There are products that make it easier for older Americans to prepare and eat food. Some of the available products are:

  • Easy jar opener

  • Utensils with thick handles

  • Liquid level indicator

 
Need More Help?

  • Call the Eldercare Locator, a toll-free telephone service that puts callers in touch with information about state and area agencies serving the elderly in their communities. You can reach the Eldercare Locator by calling 800-677-1116 , Monday through Friday, 8 a.m. to 7 p.m. The Eldercare Locator is a public service of the U.S. Administration on Aging. The Eldercare Locator’s website is http://www.n4a.org/programs/eldercare-locator/resources/
  • Participate in research-based educational programs sponsored by the LSU AgCenter's Louisiana Cooperative Extension Service. The LSU AgCenter's website is: www.lsuagcenter.com
  • Participate in the Food Stamp Program if qualified and not already doing so. You can first check your income with the Federal Poverty Income Guidelines to see if the income guidelines are met. The Department of Health and Human Service’s website location is www.dhhs.gov
  • Participate in feeding programs for senior citizens or the USDA commodity food-distribution program if you meet the qualifications. Commodity foods are distributed quarterly. The Department of Health and Human Services' website location is listed above.
  • Participate in church, community or hospital-sponsored activities for senior citizens.
  • Participate in meetings sponsored by the American Association of Retired Persons. The American Association of Retired Persons' website location is www.aarp.org
  • And, lastly, this is a site that is designed to help seniors get the help they need from the government www.seniors.com



Because Americans are living longer, it is important to plan for a long life. The keys to enjoying later life are understanding and planning for what lies ahead.
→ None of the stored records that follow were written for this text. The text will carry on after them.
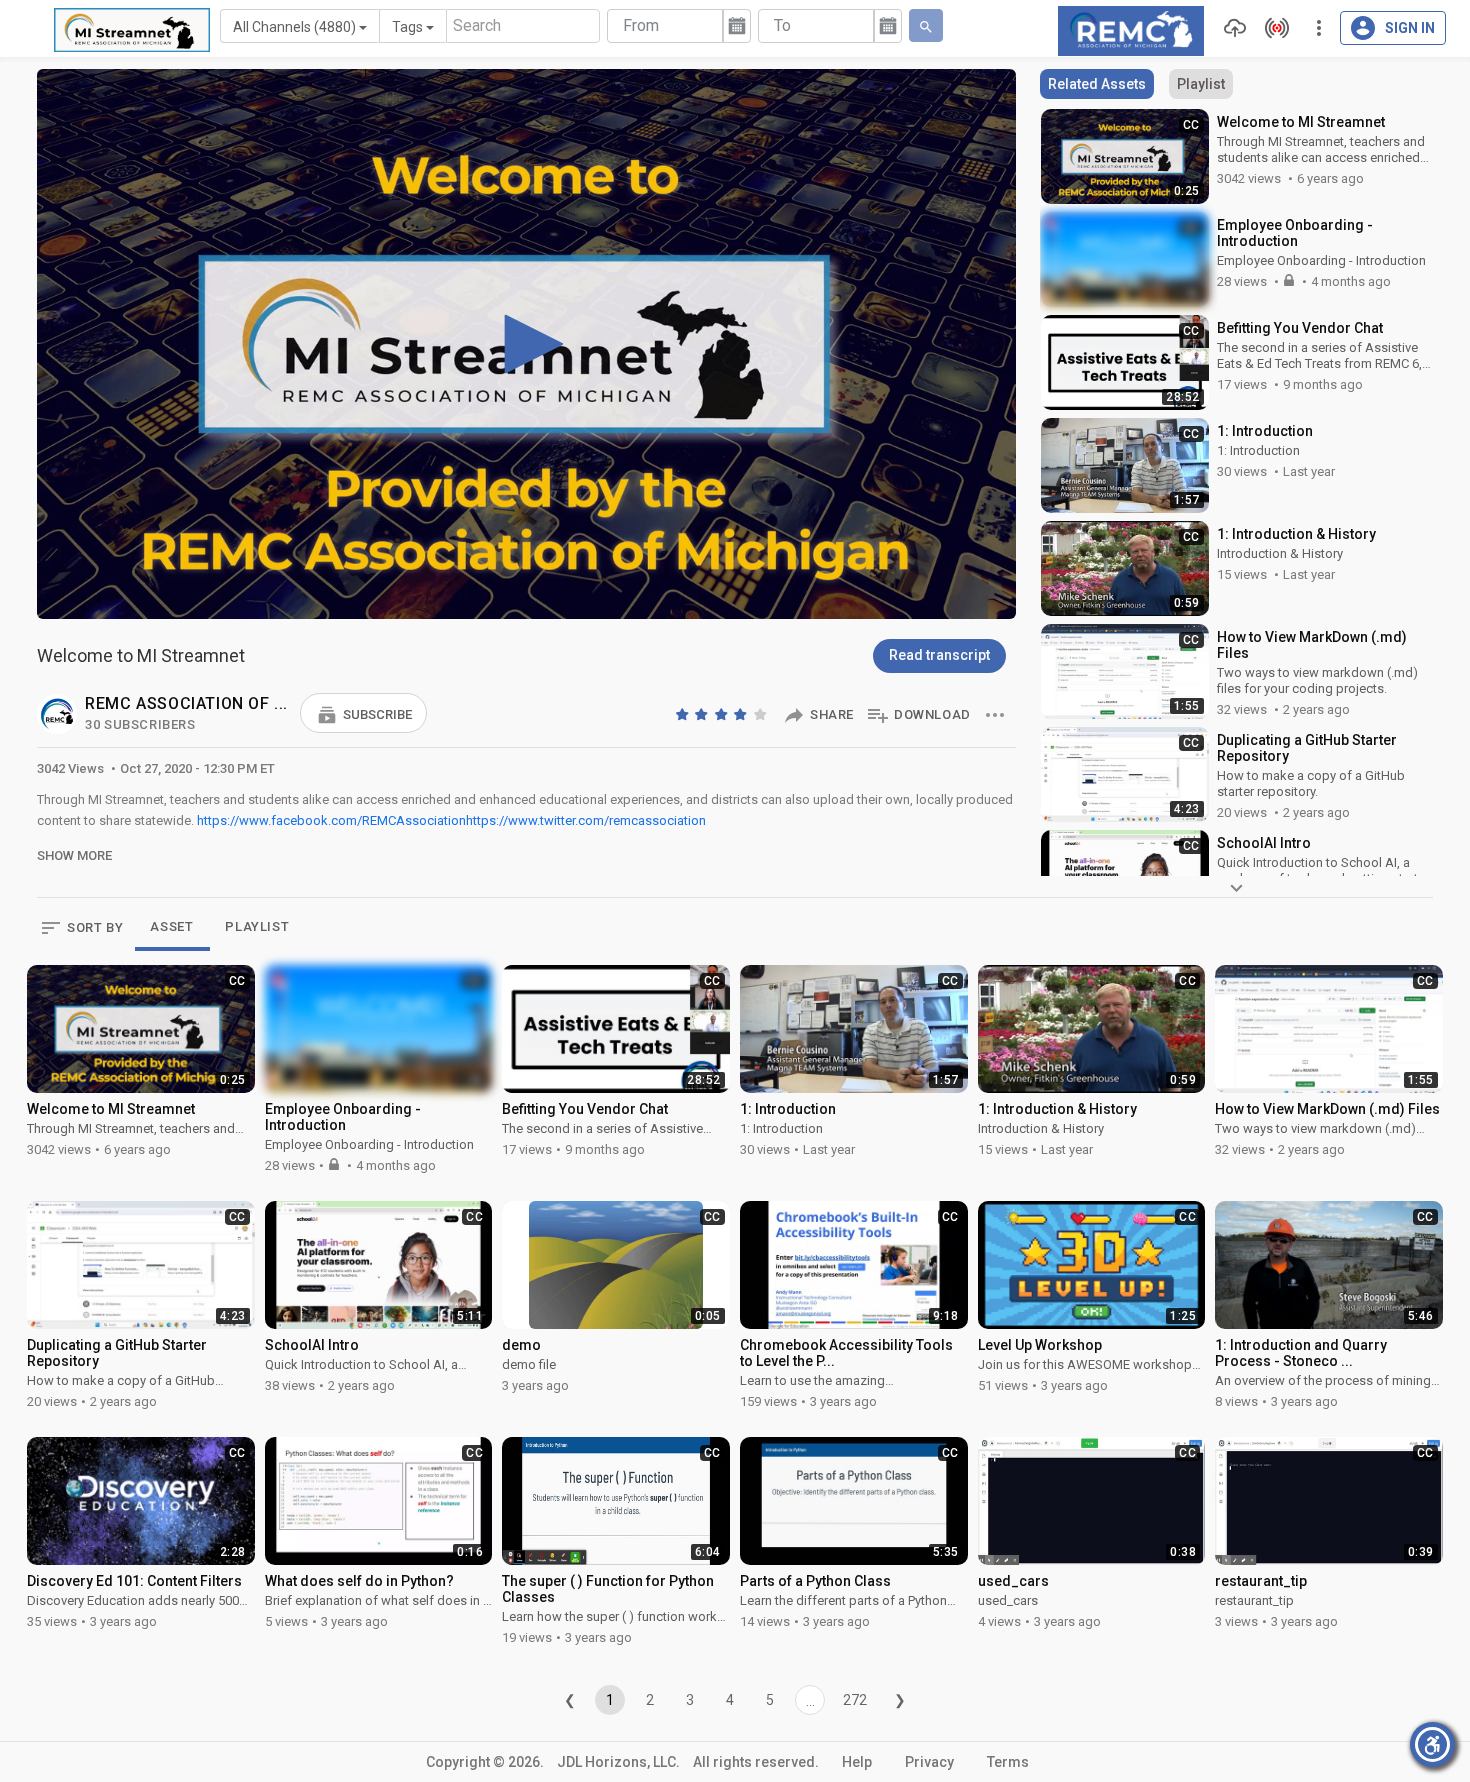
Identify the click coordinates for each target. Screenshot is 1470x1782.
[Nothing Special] (703, 713)
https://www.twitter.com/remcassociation (586, 820)
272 (855, 1700)
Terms (1008, 1762)
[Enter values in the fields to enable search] (926, 25)
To (782, 25)
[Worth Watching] (723, 713)
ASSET (171, 926)
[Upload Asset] (1230, 28)
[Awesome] (762, 713)
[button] (363, 713)
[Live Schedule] (1272, 28)
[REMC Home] (1131, 29)
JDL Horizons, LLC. (618, 1762)
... (810, 1701)
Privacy (929, 1762)
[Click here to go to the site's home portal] (132, 30)
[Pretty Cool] (742, 713)
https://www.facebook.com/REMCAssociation (331, 820)
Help (857, 1762)
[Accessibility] (1432, 1744)
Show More (74, 855)
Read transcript (939, 655)
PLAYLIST (257, 926)
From (641, 25)
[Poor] (684, 713)
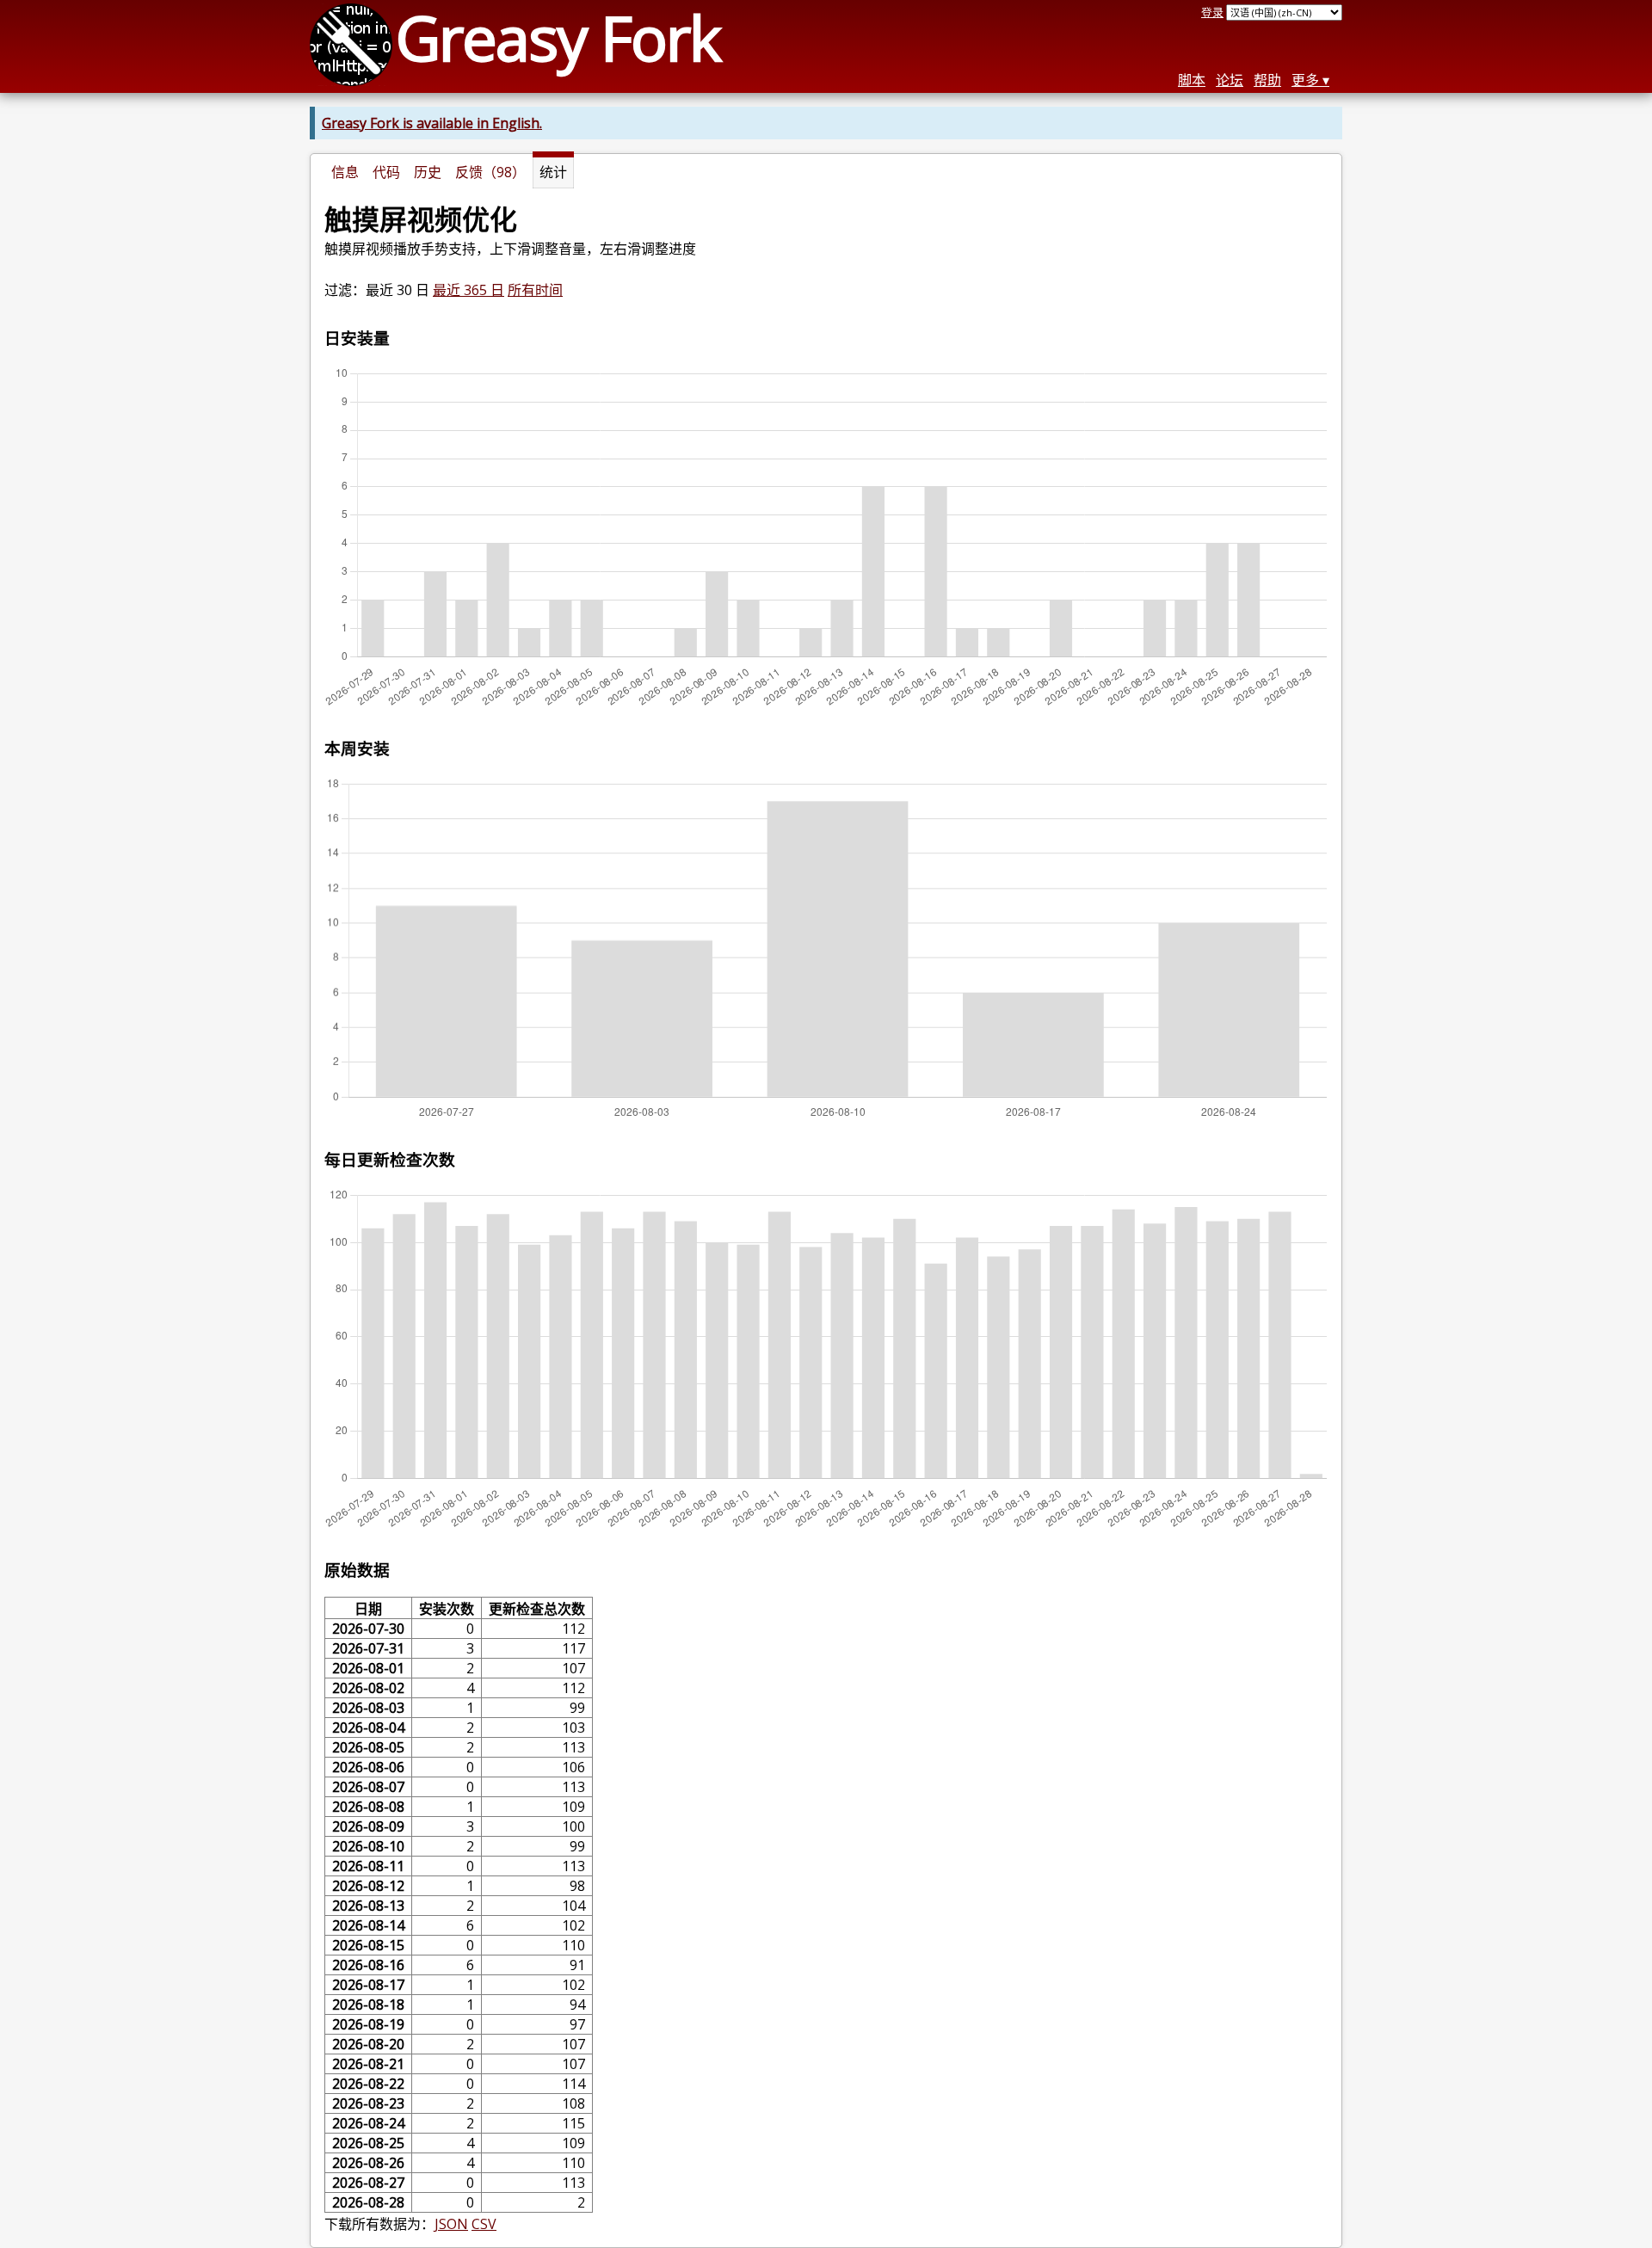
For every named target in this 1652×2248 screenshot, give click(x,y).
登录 (1212, 12)
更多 (1305, 80)
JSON (451, 2223)
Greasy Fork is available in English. (432, 123)
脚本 (1191, 80)
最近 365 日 (468, 289)
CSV (484, 2223)
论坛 (1229, 80)
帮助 (1267, 80)
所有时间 (535, 289)
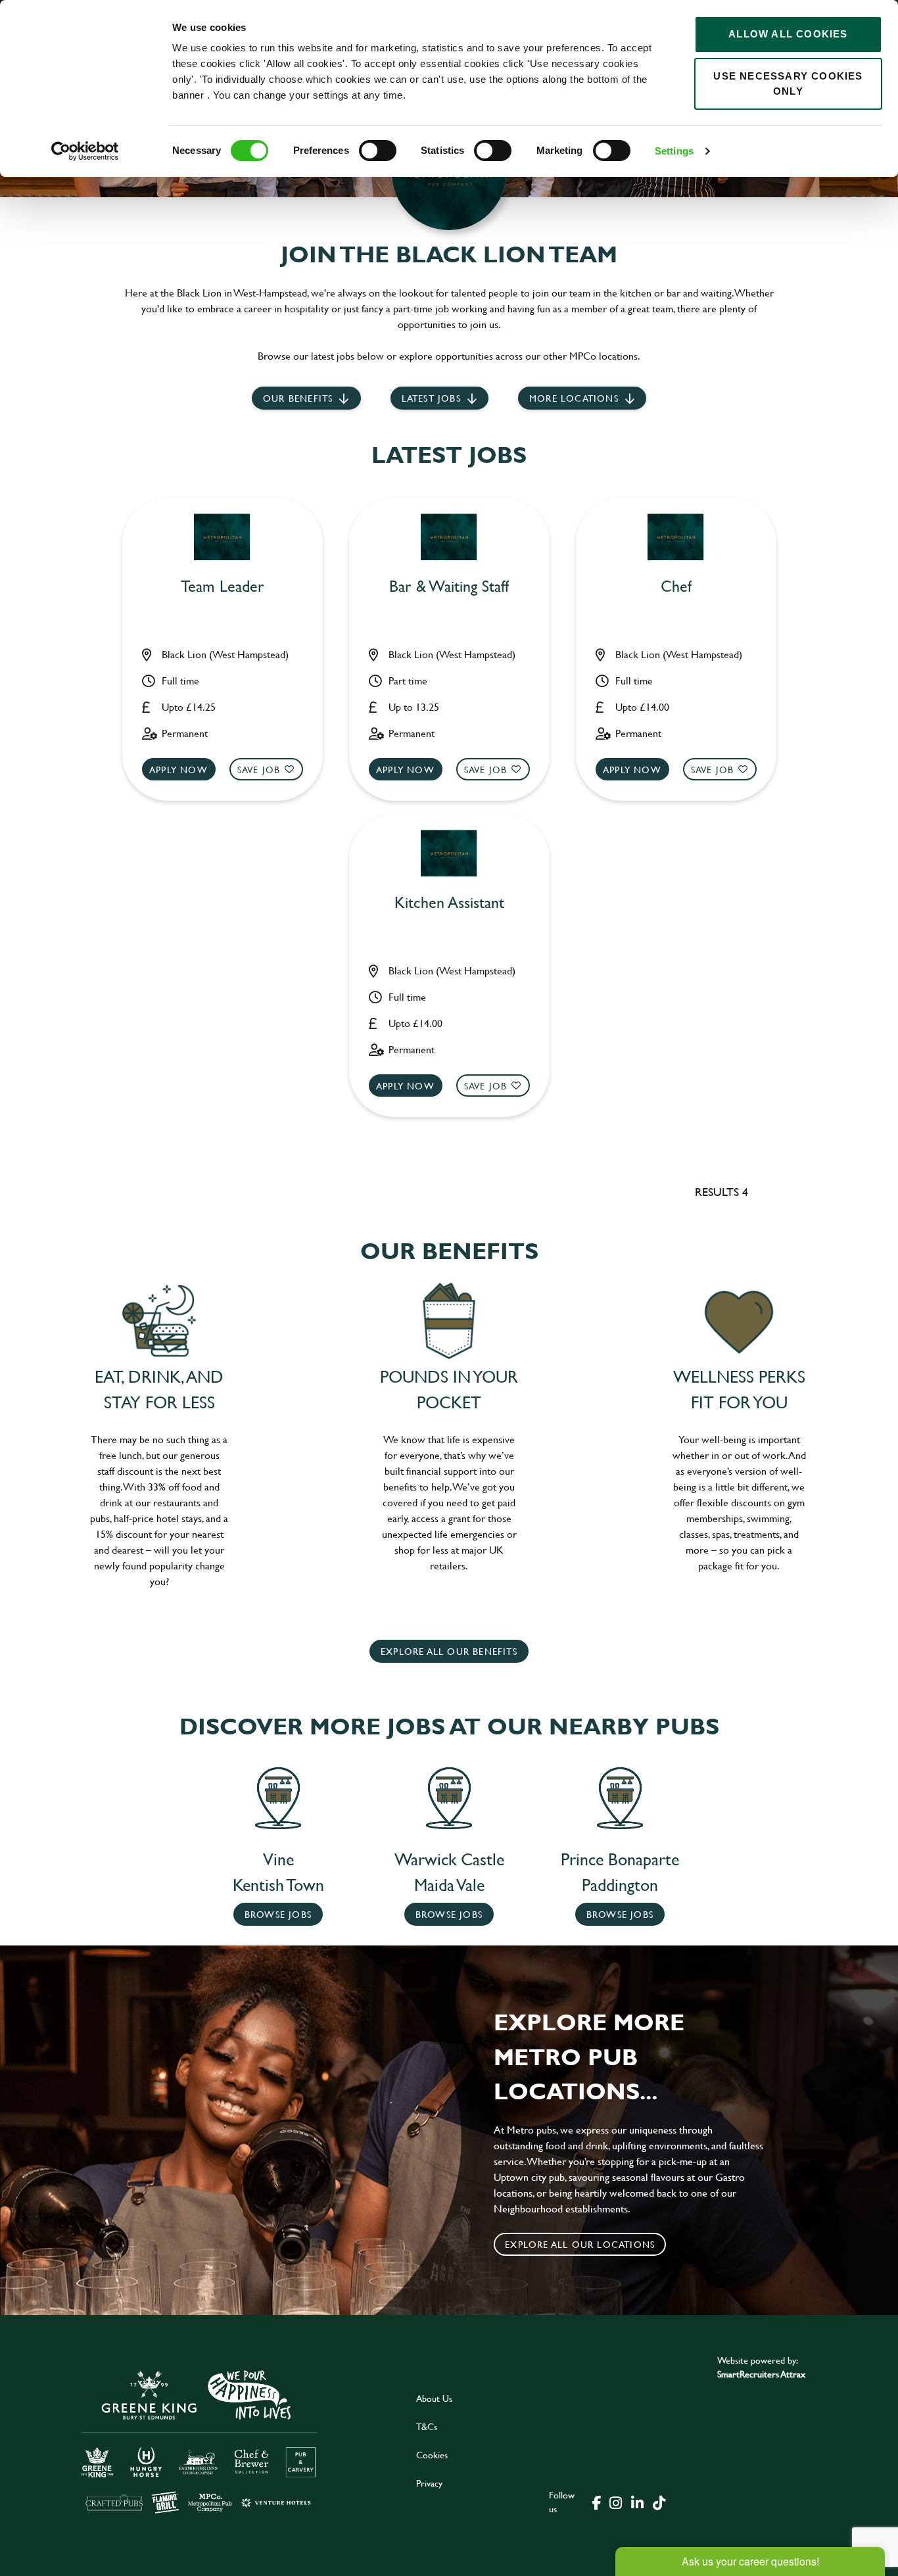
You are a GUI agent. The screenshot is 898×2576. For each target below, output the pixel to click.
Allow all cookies (787, 33)
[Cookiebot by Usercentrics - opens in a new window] (85, 151)
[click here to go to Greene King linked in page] (637, 2502)
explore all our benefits (449, 1651)
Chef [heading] (676, 587)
It is never too early nor too late to begin.

Aging well and leading a quality life depend on personal health and well-being as well as lifestyle choices such as housing, leisure activities, volunteering, and lifelong learning. Today's choices do have consequences in later life.

To promote health, eat according to the USDA Dietary Guidelines and the USDA Food Guide and exercise!




Nutritional Risk for Older Adults

Use this checklist to see if you or an elderly person you know is at nutritional risk.  Circle the number for each statement that is true. 
I have an illness that made me change the kind and/or amount of food I eat. 2
I eat fewer than 2 meals per day. 3
I eat few fruits, vegetables, or dairy products. 2
I have 3 or more drinks of beer, liquor, or wine almost every day. 2
I have tooth or mouth problems that make it hard for me to eat. 2
I don't always have the money to buy the food I need. 4
I eat alone most of the time. 1
I take three or more different prescribed or over-the-counter drugs a day. 1
Without wanting to, I have lost 10 pounds in the last 6 months. 2
I am not always physically able to shop, cook, and/or feed myself. 2

Total the numbers that you have circled. If your total was:

  • 0-2: Low Nutritional Risk
  • 3-5: Moderate Nutritional Risk
  • 6 or more: High Nutritional Risk, Help is needed to improve nutritional status.  Contact your doctor, dietitian, or other health care professional for further assistance.